Oddjob to centralise job execution

General
2012-08-25
2013-05-28
  • Hi All,

    I came across Oddjob while trying to find something that might help me centrally manage a task I have to perform once per quarter within my organisation.

    Essentially at a given (or scheduled) time I need to stop an application running on 200+ servers so that maintenance activities can be performed. At the moment I'm using the crontab to do this, however as the time of the maintenance changes each quarter I have to go onto each server beforehand and set the crontab accordingly which is very resource intensive!

    What I'd like to do is use Oddjob to store ONE version of a Job either locally or on a central "server" and then execute that Job on 200+ servers. That way I only need to make modifications to ONE job definition each quarter and everything else works automatically.

    I've been able to setup a local client that points to a "master" and "slave" server and I've almost got my "slave" connecting back to the "master" to execute a job - but that's when it dawned on me that this would execute the job on the "master" and not the "slave".

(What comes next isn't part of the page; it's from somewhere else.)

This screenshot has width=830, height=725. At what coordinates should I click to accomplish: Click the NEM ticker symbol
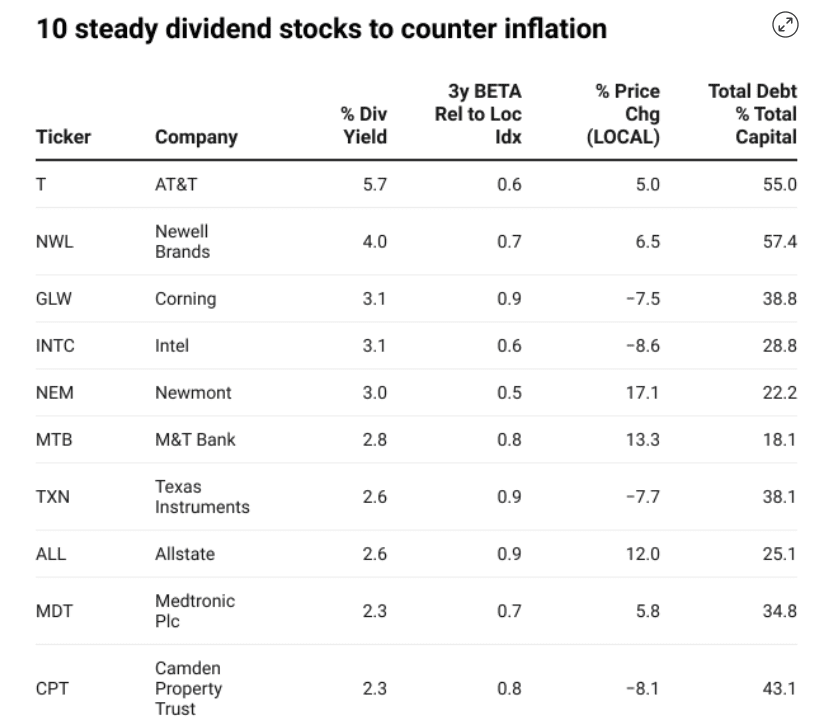tap(54, 393)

    Another option I thought about was to use Oddjob to FTP an xml file with the job definition to each server (calling it the same name each time), then define one job on each "slave" that uses that xml file. The problem I have is I can only FTP into my own "area" on the box then have to "su" to the main user running the application in order to gain the right permissions.

    Does anyone have any ideas how I can achieve what I want with Oddjob?? Does anyone have any examples of calling a Linux shell script remotely??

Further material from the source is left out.